RECORDS SHOWN:
.....

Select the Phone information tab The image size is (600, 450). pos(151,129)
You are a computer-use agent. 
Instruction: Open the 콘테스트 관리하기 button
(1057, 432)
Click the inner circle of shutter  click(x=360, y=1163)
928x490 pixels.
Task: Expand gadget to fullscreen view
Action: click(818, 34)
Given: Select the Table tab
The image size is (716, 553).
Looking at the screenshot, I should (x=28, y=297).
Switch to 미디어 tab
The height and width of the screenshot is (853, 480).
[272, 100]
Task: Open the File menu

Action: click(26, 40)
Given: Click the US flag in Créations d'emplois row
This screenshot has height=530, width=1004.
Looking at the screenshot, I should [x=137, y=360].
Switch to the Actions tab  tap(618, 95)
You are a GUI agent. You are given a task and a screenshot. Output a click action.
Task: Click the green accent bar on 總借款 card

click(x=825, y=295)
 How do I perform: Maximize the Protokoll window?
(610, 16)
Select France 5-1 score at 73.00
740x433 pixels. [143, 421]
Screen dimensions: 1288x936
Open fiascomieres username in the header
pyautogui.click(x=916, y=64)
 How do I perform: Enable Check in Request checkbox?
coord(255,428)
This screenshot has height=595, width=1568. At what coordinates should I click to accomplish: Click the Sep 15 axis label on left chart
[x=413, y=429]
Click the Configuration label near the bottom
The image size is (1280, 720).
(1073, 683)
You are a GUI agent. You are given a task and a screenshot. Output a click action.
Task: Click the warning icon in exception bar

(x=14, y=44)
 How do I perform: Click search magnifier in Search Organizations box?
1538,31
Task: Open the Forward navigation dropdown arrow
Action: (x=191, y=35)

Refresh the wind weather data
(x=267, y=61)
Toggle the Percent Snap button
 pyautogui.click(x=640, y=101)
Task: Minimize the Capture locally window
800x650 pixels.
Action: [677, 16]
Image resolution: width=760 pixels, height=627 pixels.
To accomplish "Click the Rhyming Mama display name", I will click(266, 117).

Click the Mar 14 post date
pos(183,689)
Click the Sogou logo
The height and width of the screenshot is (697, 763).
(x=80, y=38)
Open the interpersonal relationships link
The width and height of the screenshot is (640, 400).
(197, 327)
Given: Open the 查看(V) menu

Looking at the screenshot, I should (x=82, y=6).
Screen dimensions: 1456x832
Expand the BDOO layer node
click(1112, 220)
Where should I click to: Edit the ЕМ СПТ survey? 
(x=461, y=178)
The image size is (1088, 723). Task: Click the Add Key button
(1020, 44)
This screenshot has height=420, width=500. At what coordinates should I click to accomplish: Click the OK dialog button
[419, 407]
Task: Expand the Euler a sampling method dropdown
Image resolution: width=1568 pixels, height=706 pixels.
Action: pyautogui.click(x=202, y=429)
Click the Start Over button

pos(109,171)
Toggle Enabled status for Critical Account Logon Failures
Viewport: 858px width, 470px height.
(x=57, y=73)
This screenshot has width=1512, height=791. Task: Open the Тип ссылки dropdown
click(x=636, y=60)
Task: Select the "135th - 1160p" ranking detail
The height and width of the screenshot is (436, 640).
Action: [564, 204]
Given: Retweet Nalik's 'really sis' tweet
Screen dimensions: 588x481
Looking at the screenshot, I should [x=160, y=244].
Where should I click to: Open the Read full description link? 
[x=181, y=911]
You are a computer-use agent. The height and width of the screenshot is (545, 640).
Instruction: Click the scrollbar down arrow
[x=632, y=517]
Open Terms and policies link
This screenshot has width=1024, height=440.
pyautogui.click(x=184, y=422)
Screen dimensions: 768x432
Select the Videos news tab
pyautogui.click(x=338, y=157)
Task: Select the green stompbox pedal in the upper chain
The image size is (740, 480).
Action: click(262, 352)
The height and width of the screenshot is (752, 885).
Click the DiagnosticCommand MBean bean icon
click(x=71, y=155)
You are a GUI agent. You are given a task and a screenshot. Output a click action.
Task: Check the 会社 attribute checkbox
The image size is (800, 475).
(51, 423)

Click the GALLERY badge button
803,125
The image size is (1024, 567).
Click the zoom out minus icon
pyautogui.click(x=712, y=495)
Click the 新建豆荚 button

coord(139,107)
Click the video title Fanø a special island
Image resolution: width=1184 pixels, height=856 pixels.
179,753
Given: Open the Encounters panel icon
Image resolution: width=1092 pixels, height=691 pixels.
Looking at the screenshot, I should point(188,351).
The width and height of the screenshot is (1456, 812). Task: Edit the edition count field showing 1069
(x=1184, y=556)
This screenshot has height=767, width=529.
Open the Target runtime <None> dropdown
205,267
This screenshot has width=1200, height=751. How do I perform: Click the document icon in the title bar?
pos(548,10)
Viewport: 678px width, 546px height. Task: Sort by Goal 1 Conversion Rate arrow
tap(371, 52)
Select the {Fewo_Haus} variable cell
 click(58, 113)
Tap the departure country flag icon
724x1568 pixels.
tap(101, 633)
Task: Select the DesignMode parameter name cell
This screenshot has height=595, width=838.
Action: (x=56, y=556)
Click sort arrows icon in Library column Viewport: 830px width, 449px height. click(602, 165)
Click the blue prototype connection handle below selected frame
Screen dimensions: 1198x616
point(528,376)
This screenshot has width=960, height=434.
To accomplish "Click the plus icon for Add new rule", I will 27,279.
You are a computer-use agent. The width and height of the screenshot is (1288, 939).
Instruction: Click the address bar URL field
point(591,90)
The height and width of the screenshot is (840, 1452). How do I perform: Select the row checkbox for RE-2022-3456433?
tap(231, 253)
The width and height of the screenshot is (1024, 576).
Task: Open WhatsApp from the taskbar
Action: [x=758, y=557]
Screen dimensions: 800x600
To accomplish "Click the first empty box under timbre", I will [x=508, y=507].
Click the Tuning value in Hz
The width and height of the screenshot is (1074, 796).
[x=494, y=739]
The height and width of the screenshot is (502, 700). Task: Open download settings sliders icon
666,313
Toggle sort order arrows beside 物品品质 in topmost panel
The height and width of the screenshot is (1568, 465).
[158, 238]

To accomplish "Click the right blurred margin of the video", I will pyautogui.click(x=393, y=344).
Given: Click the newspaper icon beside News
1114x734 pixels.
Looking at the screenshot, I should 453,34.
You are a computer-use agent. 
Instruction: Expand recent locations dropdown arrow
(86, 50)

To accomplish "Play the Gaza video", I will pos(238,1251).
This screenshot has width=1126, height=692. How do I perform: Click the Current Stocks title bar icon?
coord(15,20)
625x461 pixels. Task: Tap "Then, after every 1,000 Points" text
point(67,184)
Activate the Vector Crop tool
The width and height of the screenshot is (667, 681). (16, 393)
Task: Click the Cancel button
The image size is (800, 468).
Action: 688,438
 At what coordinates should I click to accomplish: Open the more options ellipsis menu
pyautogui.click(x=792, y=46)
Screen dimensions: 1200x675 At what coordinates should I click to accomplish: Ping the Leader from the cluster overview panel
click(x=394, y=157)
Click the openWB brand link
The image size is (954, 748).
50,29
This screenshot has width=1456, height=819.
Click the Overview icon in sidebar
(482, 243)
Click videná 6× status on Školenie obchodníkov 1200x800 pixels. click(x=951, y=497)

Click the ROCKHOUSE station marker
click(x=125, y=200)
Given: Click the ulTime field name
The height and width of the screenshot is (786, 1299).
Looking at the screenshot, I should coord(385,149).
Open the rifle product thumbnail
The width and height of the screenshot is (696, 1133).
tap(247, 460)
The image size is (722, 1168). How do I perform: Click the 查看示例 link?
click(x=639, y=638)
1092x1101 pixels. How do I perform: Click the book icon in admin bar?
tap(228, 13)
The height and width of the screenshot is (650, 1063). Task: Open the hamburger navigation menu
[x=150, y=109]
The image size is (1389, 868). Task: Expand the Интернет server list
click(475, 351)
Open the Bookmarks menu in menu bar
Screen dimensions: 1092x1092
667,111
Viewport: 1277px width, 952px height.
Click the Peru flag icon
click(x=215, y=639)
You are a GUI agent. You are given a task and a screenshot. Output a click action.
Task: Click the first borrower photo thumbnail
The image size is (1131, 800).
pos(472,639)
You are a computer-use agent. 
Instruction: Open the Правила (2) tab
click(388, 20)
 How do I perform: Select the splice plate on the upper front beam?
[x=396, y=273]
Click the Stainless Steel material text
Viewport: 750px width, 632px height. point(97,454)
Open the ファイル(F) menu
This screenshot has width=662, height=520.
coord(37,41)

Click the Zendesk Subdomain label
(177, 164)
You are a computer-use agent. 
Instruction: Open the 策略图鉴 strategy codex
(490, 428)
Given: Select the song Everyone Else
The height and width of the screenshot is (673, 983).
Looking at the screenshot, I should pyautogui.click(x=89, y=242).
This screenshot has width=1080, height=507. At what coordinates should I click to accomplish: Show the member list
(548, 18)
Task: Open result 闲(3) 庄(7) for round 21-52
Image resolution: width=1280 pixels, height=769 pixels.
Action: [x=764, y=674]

.....

WHAT IS EXPECTED:
Going down the listing above, begin printing at the line with "Click the ROCKHOUSE station marker" and finish with the line with "Open the ファイル(F) menu", exactly as they appear.

ANSWER SPACE:
Click the ROCKHOUSE station marker
click(x=125, y=200)
Given: Click the ulTime field name
The height and width of the screenshot is (786, 1299).
Looking at the screenshot, I should coord(385,149).
Open the rifle product thumbnail
The width and height of the screenshot is (696, 1133).
tap(247, 460)
The image size is (722, 1168). How do I perform: Click the 查看示例 link?
click(x=639, y=638)
1092x1101 pixels. How do I perform: Click the book icon in admin bar?
tap(228, 13)
The height and width of the screenshot is (650, 1063). Task: Open the hamburger navigation menu
[x=150, y=109]
The image size is (1389, 868). Task: Expand the Интернет server list
click(475, 351)
Open the Bookmarks menu in menu bar
Screen dimensions: 1092x1092
667,111
Viewport: 1277px width, 952px height.
Click the Peru flag icon
click(x=215, y=639)
You are a GUI agent. You are given a task and a screenshot. Output a click action.
Task: Click the first borrower photo thumbnail
The image size is (1131, 800).
pos(472,639)
You are a computer-use agent. 
Instruction: Open the Правила (2) tab
click(388, 20)
 How do I perform: Select the splice plate on the upper front beam?
[x=396, y=273]
Click the Stainless Steel material text
Viewport: 750px width, 632px height. point(97,454)
Open the ファイル(F) menu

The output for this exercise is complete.